In 2005, editor-in-chief, Joe Quesada instructs the X-writers to kill off all mutants except for 198. Genocide. Narratively (and creatively), it made sense. Mutants work best when they are a minority. But they were also presented as being the next stage in human evolution. With so many mutants on the planet (by 2005, at least) it seemed that theory was correct––science wins again––until they were forcibly made a minority again. That, of course, was the big event. But the small things, such as the omission from the Marvel 75th Anniversary Magazine cover, killing off fan-favorite characters, pitting C-level characters against them, etc., when piled together that makes a pretty loud squeaky wheel. Holistically, it looks like corporate monkey-wrenching and favoritism and simple catering to what is popular right now. But that isn’t all of it.

When taken in as a whole with the knowledge of what the X-Men actually mean, it looks like the type of thing the scared majority does to keep a minority down, and, in this day and age, it’s rather sickening.

With Halloween behind us, a lot of Lovecraft-focused articles circulated around the internet in celebration of the ghastly day. Mostly well-trod biographies or overviews of his racism, these are valid and important conversations to have as they can add a lot to the knowledge of the casual consumer. Much like the Luke Cage article I shared before, the most interesting article that I saw this last week was a roundtable discussion of Lovecraft and his work by three writers whose works have been influenced by his mythos: Kij Johnson, Cassandra Khaw, and Ruthanna Emrys.

Cover image from The Dream-Quest of Vellitt Boe by Kij Johnson, source: barnesandnoble.com
Cover image from The Dream-Quest of Vellitt Boe by Kij Johnson, source: barnesandnoble.com

The conversation is important because, despite being short, it digs deeper than a normal roundtable usually goes. The interviewer gets right to the point and discusses Lovecraft’s racism and what his legacy should be in a modern context, and––even better––the writers don’t shy away from giving tough answers.

As a reader of both Lovecraft and Lovecraft criticism, I belong to a few Lovecraftian fan pages on Facebook in the hope that there will be discussion as found in Joel Cunningham’s article. However, on the whole it’s a rather soft engagement with the material. What frustrates, however, is whenever an article that addresses his racism or intolerance starts making its way around the internet, the claws come out and the hate speech––for lack of a better word––fills the subsequent comments. Just as bad is the insistence on apathy in many cases, and that is a tragedy.
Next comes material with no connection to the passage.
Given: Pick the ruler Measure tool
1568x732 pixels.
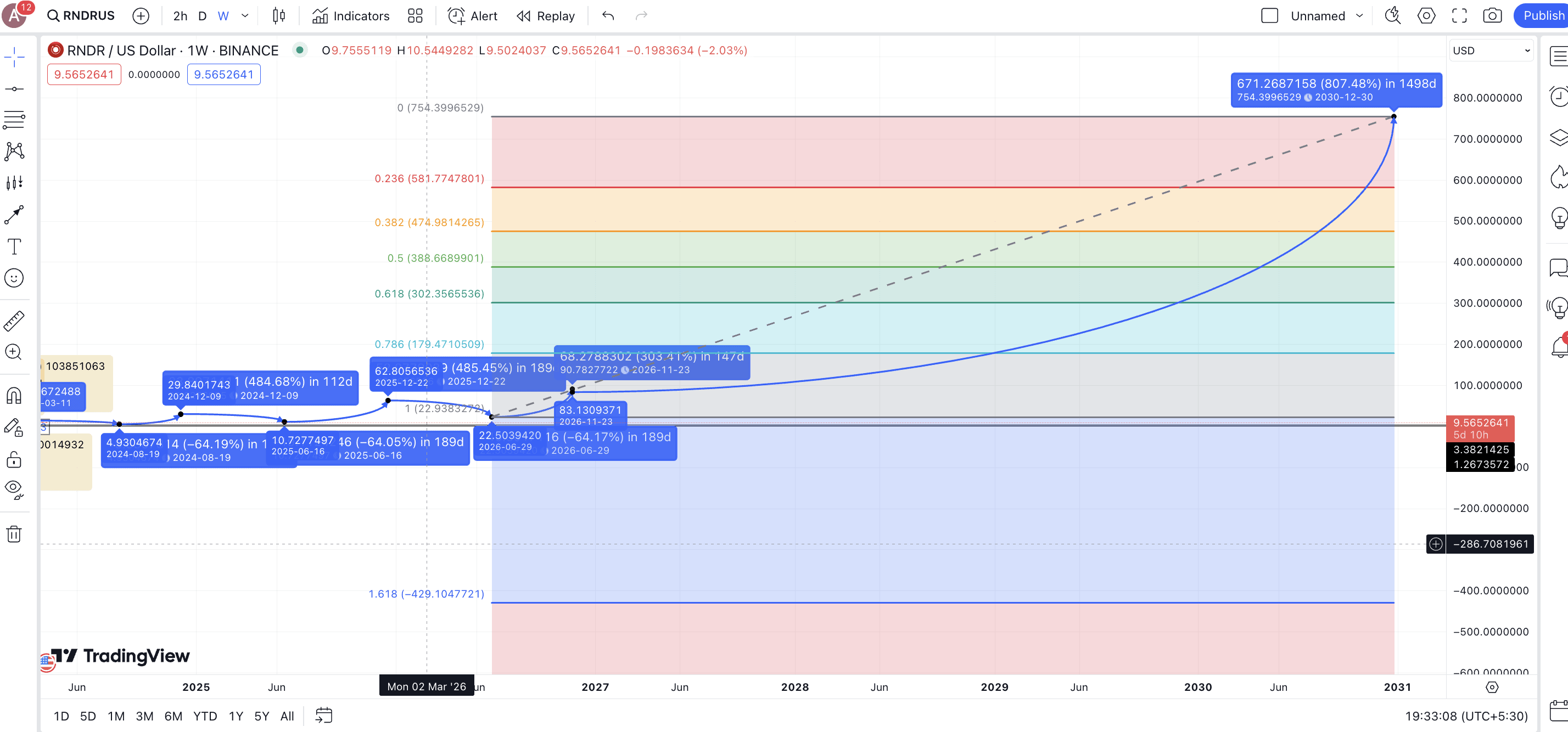Looking at the screenshot, I should (14, 320).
To say anything about Lovecraft’s work requires an acknowledgement of his love for the sciences. Like, a capital-L Love. The scientific method is all about asking questions, not picking sides. Science seeks to find how things thread into their place within the context of the universe and to see how that weave is part of a larger puzzle, a puzzle getting larger all the time. Science does not reward partisanship or apathy, it rewards the explorer. The fact that most Lovecraft stories warn people away from the scientific method is because Lovecraft himself was intrigued by the seemingly infinite possibility that science could offer us and then turned it on its ear for dramatic purposes. Why? Because horror stories are fun.

Again, referring to that previous Luke Cage roundtable I previously linked to, this type of conversation that these writers have about Lovecraft are the types of conversations we should be having because they are new and interesting and the ultimate outcome of this discourse is not to decide whether Lovecraft should be banished from modern thought or not––far from it. If we did that, we would be unable to have some interesting conversations. If anything, it would actually more firmly establish his place in the canon as someone worth talking about. Simply brushing off his racism will only keep him from reaching that place where I, most certainly, and most Lovecraft fans feel he should be woven into.